OpenFn/apollo

Develop AI Chat panel for Lightning

josephjclark opened this issue · 1 comments

This is a high level project proposal for the gen-ai / apollo server. You should contact @josephjclark before getting started.

Overview

This is a proposal for some kind of high-level chat-based AI. Users should be able type into a text box which gets sent to an LLM which returns a response.

The idea is basically to train/finetune a model which knows about openfn. Instead of people going to chatGPT and asking "what is openfn" or "how do I use the dhis2 adaptor", I want them to come to our model. We should have confidence that it will give better quality answers to stuff relating to openfn (bonus points if it refuses to answer questions unrelated to openfn).

It's not so much a chatbot, it's more like chatGPT but specialised.

Our initial target is to get an off-the-shelf model integrated into Lightning (our web-based workflow automation app, aka our frontend) without worrying too much about the quality and content of the returned chat. A little prompt engineering should be enough to get us started.

Details

The solution requires something like a chat.py module adding to the server.

Chat should take a question from a user, wrap it up in a prompt, and call the appopriate model.

Ideally it should preserve some context for follow up questions and stuff. I don't know how ChatGPT does this.

Users should include their own API key. Documentation should tell users how to get one.
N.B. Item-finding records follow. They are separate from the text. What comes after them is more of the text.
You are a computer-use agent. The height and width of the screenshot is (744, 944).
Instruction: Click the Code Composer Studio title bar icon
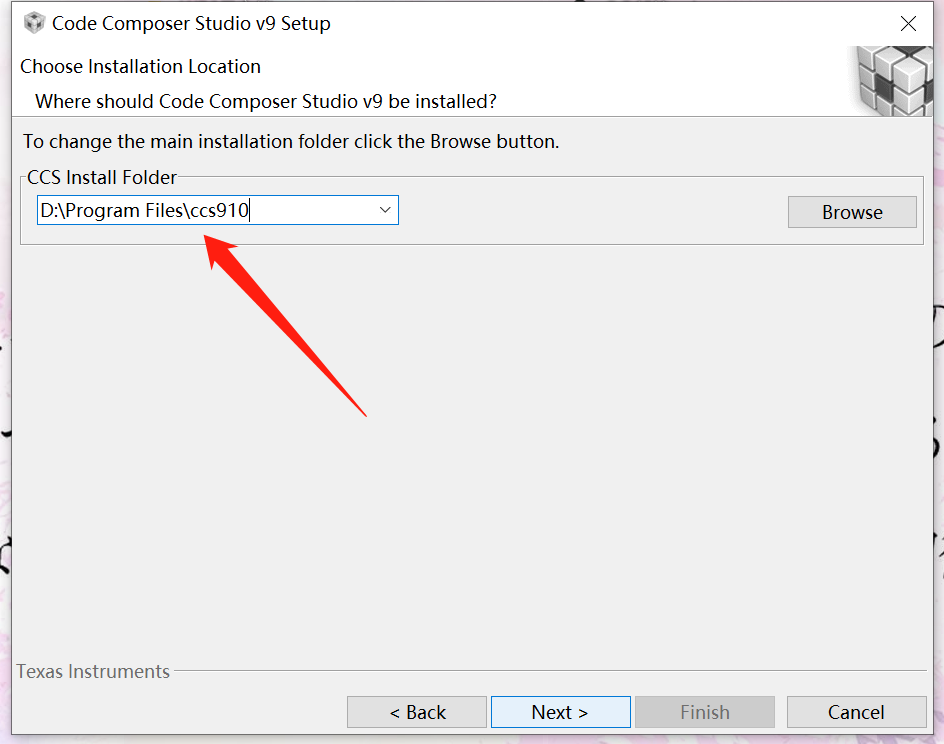(34, 23)
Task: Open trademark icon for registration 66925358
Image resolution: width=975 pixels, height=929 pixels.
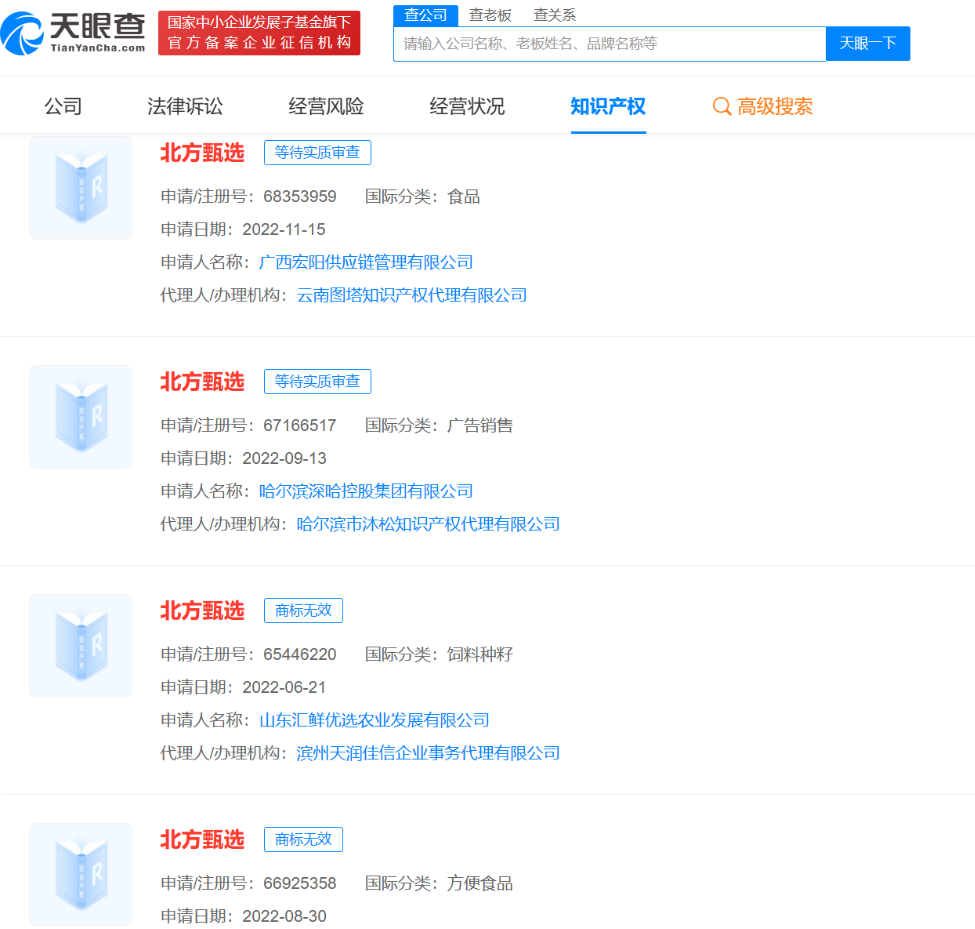Action: point(81,874)
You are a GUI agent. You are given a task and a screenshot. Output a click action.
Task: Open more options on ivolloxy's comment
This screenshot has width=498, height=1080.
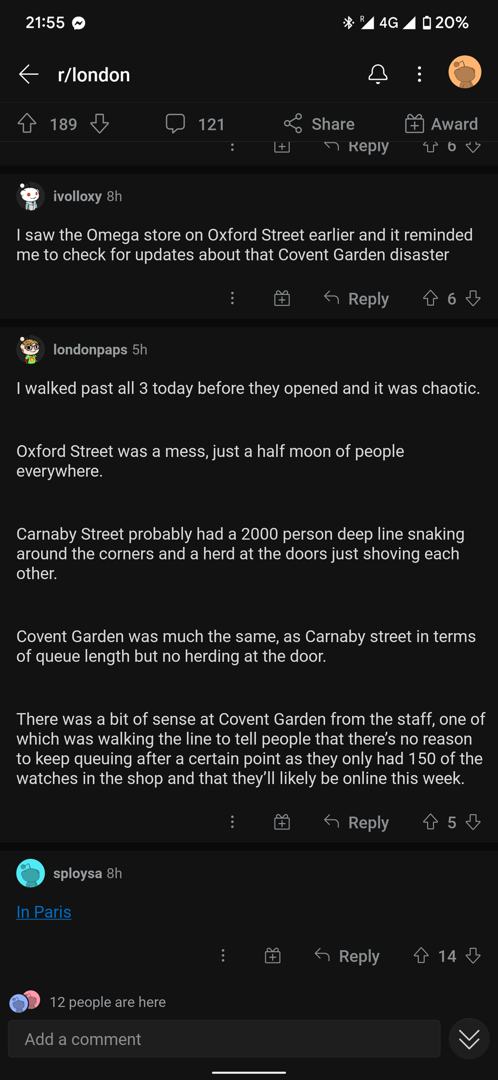[x=233, y=298]
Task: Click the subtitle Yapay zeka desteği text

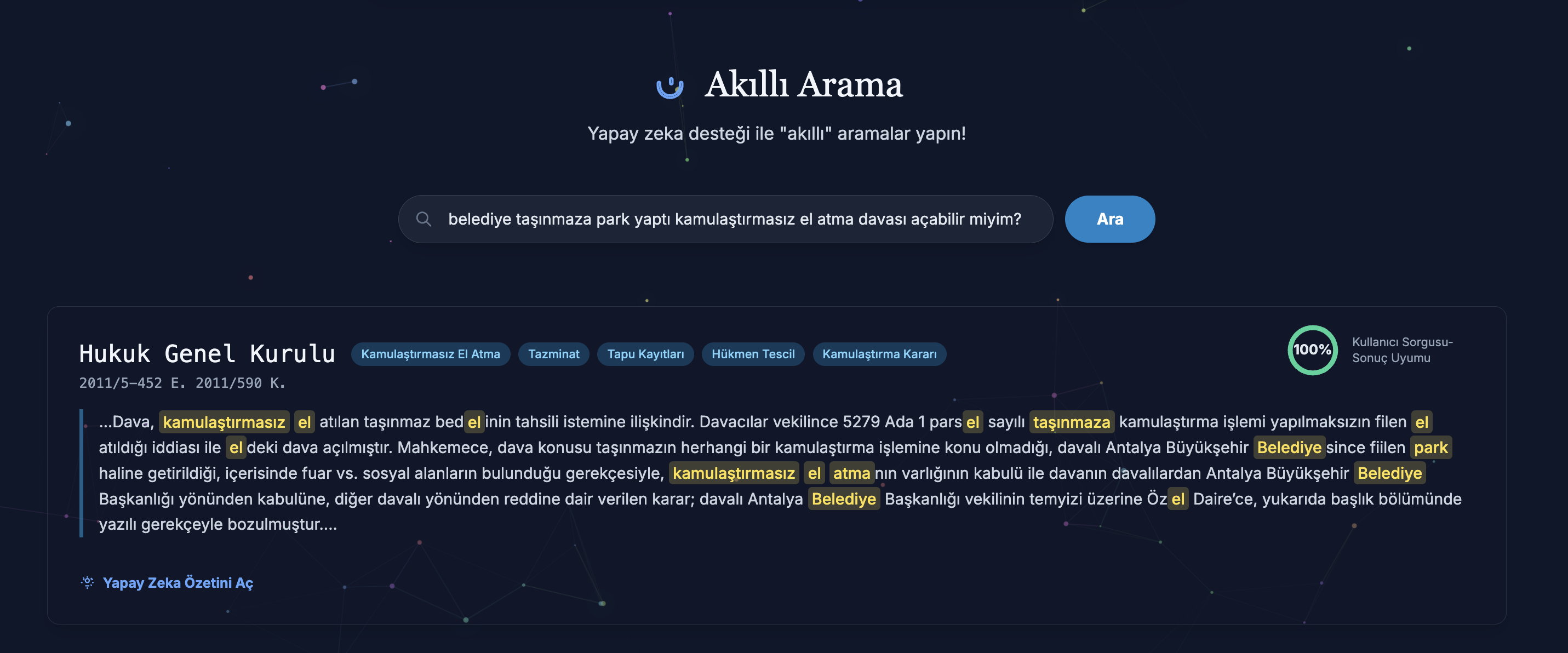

If the model is successful we'll one day build a frontend to it and host it somewhere. But for now the spec is to create an interface through REST or the CLI.

Lightning integration

On the lightning side, we need to display the whole chat in a side panel (as one of the Output tabs). It should be quite minimal.

But this issue is just to cover the backend chat service.

The server needs to support the following payload:

{ 
  content: the user's question or input
  history: [ { role, content }], the chat history so far
  context: {
    expression: the job expression
    adaptor: the adaptor name and version
    input: the input data going into the job
    output: the output from the last run
    log: the log from the last run
  }
}

Almost every property is optional - the prompt needs to be robust enough to add context if available, but not freak out if its not there

it will return this:

{
  response: the response from gpt (ie, the last message, the answer to the question)
  history: the chat history so far (needed for the next input)
}

I would like the history to EXCLUDE the prompt added by the service, to just be the raw inputs and outputs, and we only build the prompt into the next question. I don;t know if that'll work. We'll chew up millions of tokens if we have to duplicate all the input stuff across every message in chat history.